Re: class after join

Posted by Sean Owen <so...@cloudera.com>.

If what you have is a large number of named strings, why not use a
Map[String,String] to represent them? If you're approaching a class
with >22 String fields anyway, it probably makes more sense. You lose
a bit of compile-time checking, but gain flexibility.

Also, merging two Maps to make a new one is pretty simple, compared to
making many of these values classes.

(Although, if you otherwise needed a class that represented "all of
the things in class A and class B", this could be done easily with
composition, a class with an A and a B inside.)
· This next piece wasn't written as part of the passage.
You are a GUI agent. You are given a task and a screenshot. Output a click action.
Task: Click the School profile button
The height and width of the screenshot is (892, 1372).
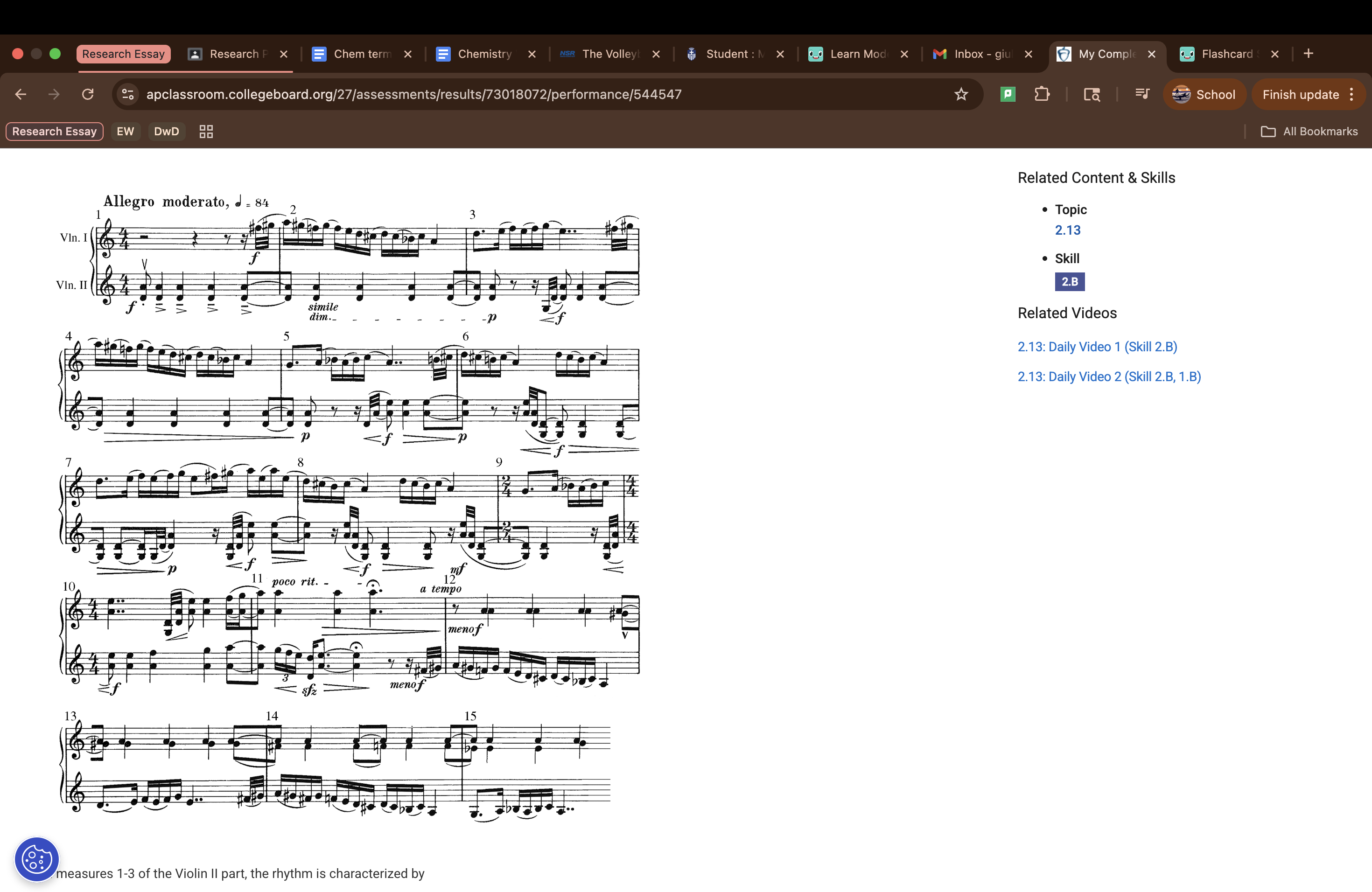[1204, 95]
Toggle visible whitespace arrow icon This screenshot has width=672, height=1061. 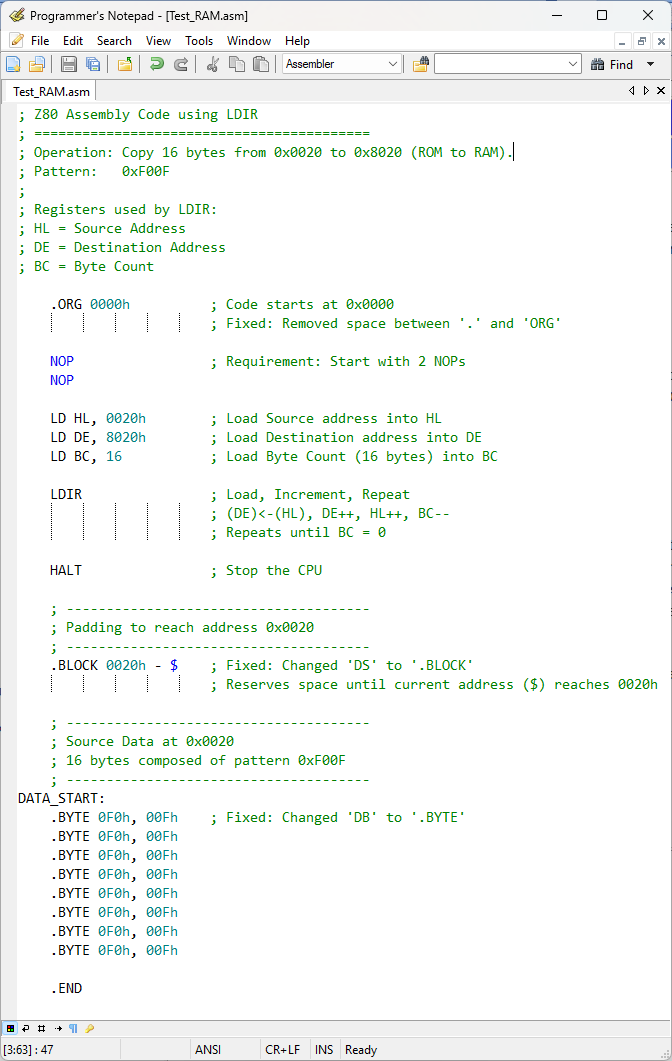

On Thu, Jul 17, 2014 at 9:15 AM, Luis Guerra <lu...@gmail.com> wrote:
> Hi all,
>
> I am a newbie Spark user with many doubts, so sorry if this is a "silly"
> question.
>
> I am dealing with tabular data formatted as text files, so when I first load
> the data, my code is like this:
>
> case class data_class(
>   V1: String,
>   V2: String,
>   V3: String,
>   V4: String,
>   V5: String,
>   V6: String,
>   V7: String)
>
> val data= sc.textFile(data_path)
>   .map(x => {
>   val fields = (x+" ").split("\t")
> data_class(fields(0).trim(),fields(1).trim(),fields(2).trim(),fields(3).trim(),
> fields(4).trim(), fields(5).trim(),fields(6).trim())
>     })
>
> I am doing this because I would like to access to each position using the
> variable name (V1...V7). Is there any other way of doing this?
>
> Also related to this question, if I have data with more than 22 variables, I
> am restringed to use class instead of case class. However, this kind of
> solution has many restrictions mainly related to getter methods. Is there
> any other way of doing this?
>
> And finally, one of my main problems comes after operations of different
> data variables. For instance, if I have two different variables (data1 and
> data2), and I want to join them both as:
>
> val data3 = data1.keyBy(_.V1).leftOuterJoin(data2.keyBy(_.V1))
>
> Then I have to post process data3 in order to obtain a new class that
> contains those variables from data1 and also those variables from data2. As
> data3 is (key, (data1, data2)), do I have to create a new different class
> with all these attributes from data1 and data2? This is kind of annoying
> when there are many attributes.
>
> Thanks in advance,
>
> Best